Robert JJ O'Donoghue 1 , Andrew G Jarnicki 2 , Jessica Jones 3 , Maree C Faux 4 , Ashleigh R Poh 4 , Adele Preaudet 4 , Andrew R Lilja 3 , Cameron Nowell 5 , Steven Bozinovski 3 , Gary P Anderson 3 , Matthias Ernst 4
  1. Walter and Eliza Hall Institute of Medical Research, Parkville, VIC, Australia
  2. School of Medicine and Pharmacy, Newcastle University, Newcastle, NSW, Australia
  3. Departments of Medicine and Pharmacology, University of Melbourne, Melbourne, VIC, Australia
  4. Walter and Eliza Hall Institute for Medical Research, Parkville, VIC, Australia
  5. Monash Centre of Pharmaceutical Sciences, Monash University, Parkville, VIC, Australia
Chronic obstructive pulmonary disease (COPD) is the third leading cause of death in the world1 and our current understanding of the biology underpinning this disease is poor. Polymorphisms and mutations in haematopoietic cell kinase (Hck) have been observed in patients with COPD and lung cancer while aberrant activation of Hck promotes inflammatory disease and airspace enlargement in the lungs of mice similar to COPD in humans2. To investigate the role of Hck in pulmonary inflammation and cancer in mice, we used genetic complementation to investigate the contribution of the immune systems to inflammation in Hck mutant mice that harbour a constitutive active kinase (HckUp/Up). Adult HckUp/Up mice develop pulmonary inflammation as indicated by an increased macrophage, neutrophil and eosinophil numbers in BAL fluid compared to Wt mice, which progressed to emphysema from 12 weeks of age. A contribution of the adaptive immune system to disease was discounted since lymphocyte (HckUp/Up;Rag1-/-) and Th2-deficient (HckUp/Up;Stat6-/-) mice retained abundant macrophages in bronchoalveolar lavage fluid (BALF).
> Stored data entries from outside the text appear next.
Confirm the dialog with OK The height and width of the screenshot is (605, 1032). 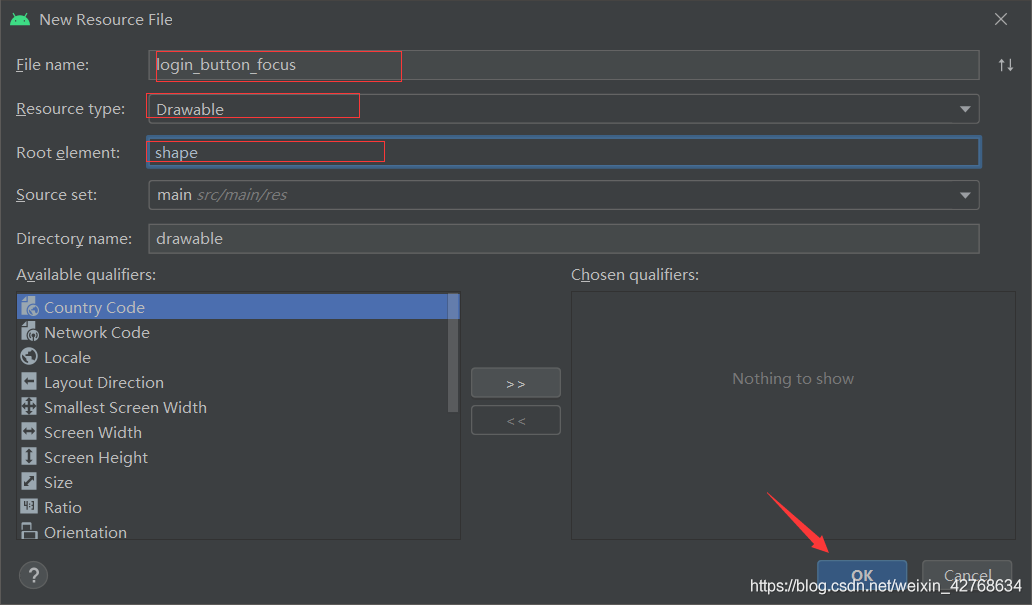coord(861,576)

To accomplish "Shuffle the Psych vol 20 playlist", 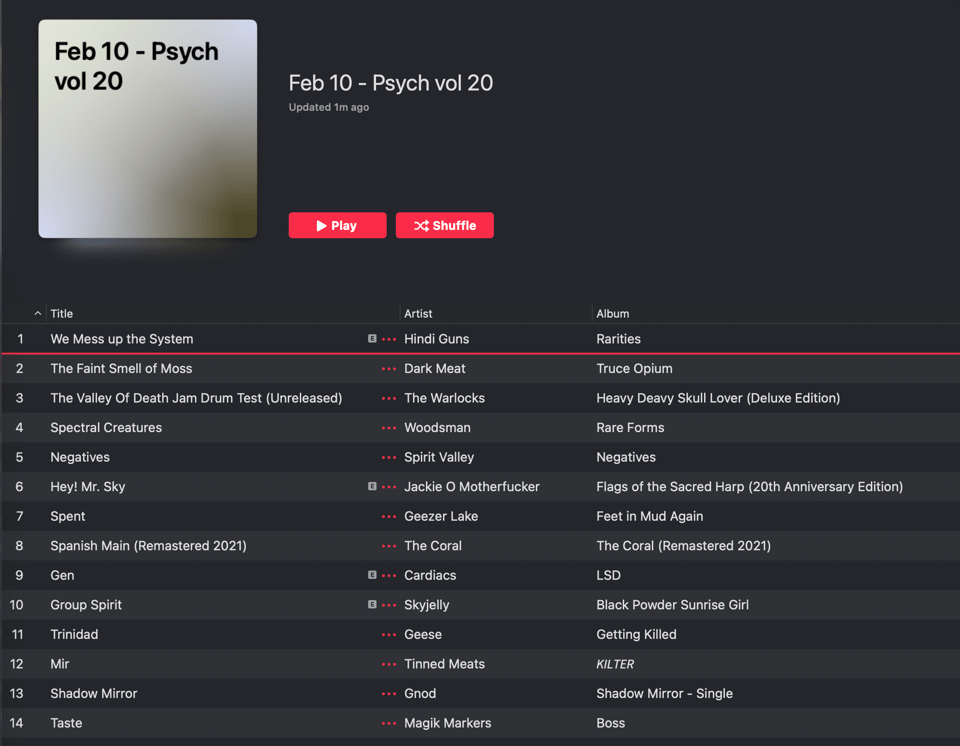I will tap(445, 226).
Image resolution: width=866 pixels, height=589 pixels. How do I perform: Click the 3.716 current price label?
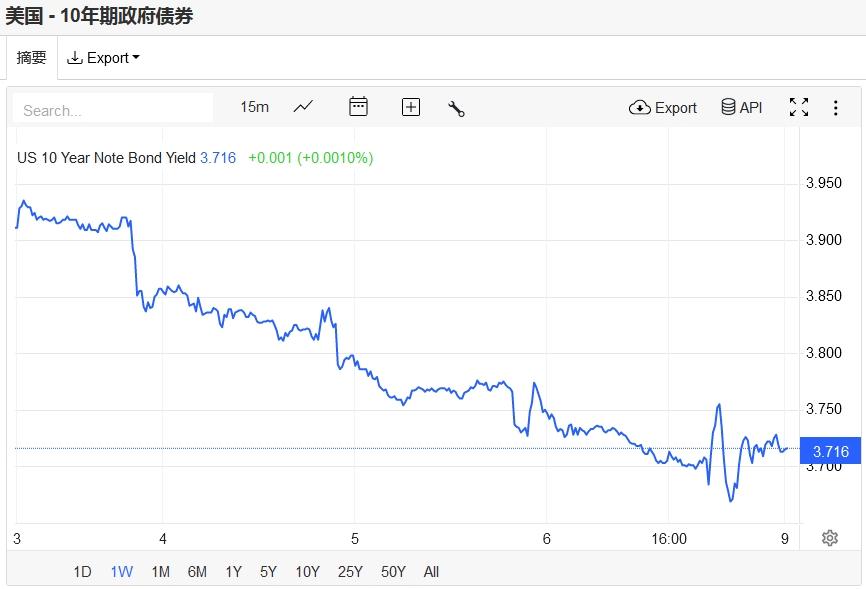830,452
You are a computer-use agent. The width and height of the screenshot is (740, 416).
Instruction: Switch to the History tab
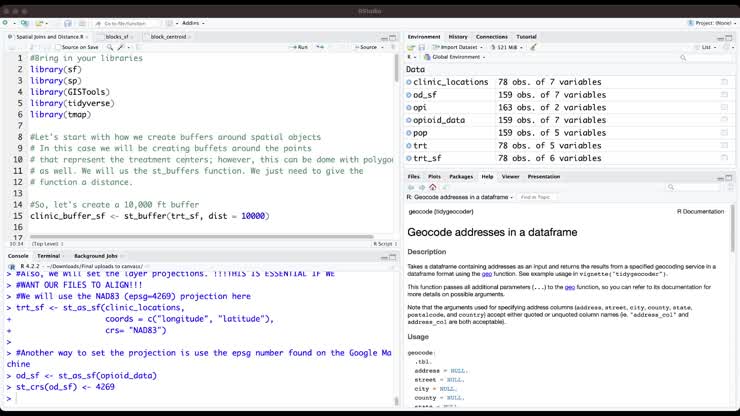click(x=457, y=36)
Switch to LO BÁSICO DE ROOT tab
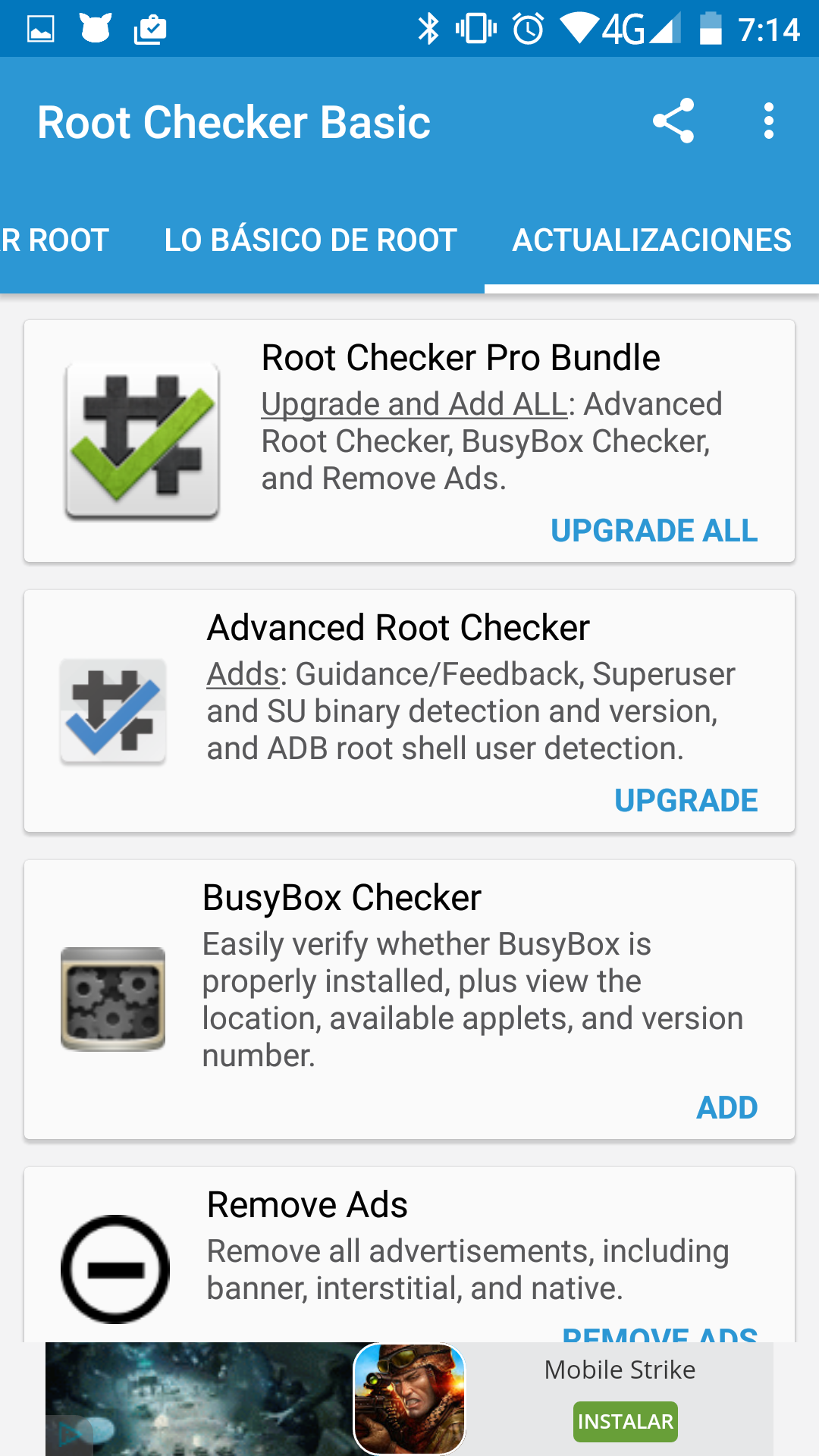The width and height of the screenshot is (819, 1456). 310,240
Mutant macrophages were implicated in promoting disease after adoptive transfer of Wt bone marrow alleviated disease in HckUp/Up host mice and haploinsufficiency for Csf1r (HckUp/Up;Csfr1+/-) culminated in reduced macrophage numbers in the BALF. Genetic depletion of TNF-α or MyD88 also partially rescued the inflammation phenotype of HckUp/Up mice, while IL-6 was causally linked to disease after no inflammation was observed in HckUp/Up;Il6-/- mice. We detected a striking bias towards expression of genes associated with alternatively activated macrophages in BALF cells and bone marrow-derived macrophages of HckUp/Up mice. Surprisingly, Hck-dependent polarisation of alveolar macrophages, but not of interstitial macrophages, was associated with COPD-like disease. Furthermore, lung tumour burden was significantly larger in HckUp/Up;KrasLSL-G12D/+ mice than in KrasLSL-G12D/+, consistent with alternative macrophage polarisation promoting cancer progression and COPD as an independent risk factor for lung cancer development. Hck activity within alveolar macrophages promotes alternative macrophage polarisation to drive a COPD-like inflammatory pulmonary disease and lung tumour progression in mice.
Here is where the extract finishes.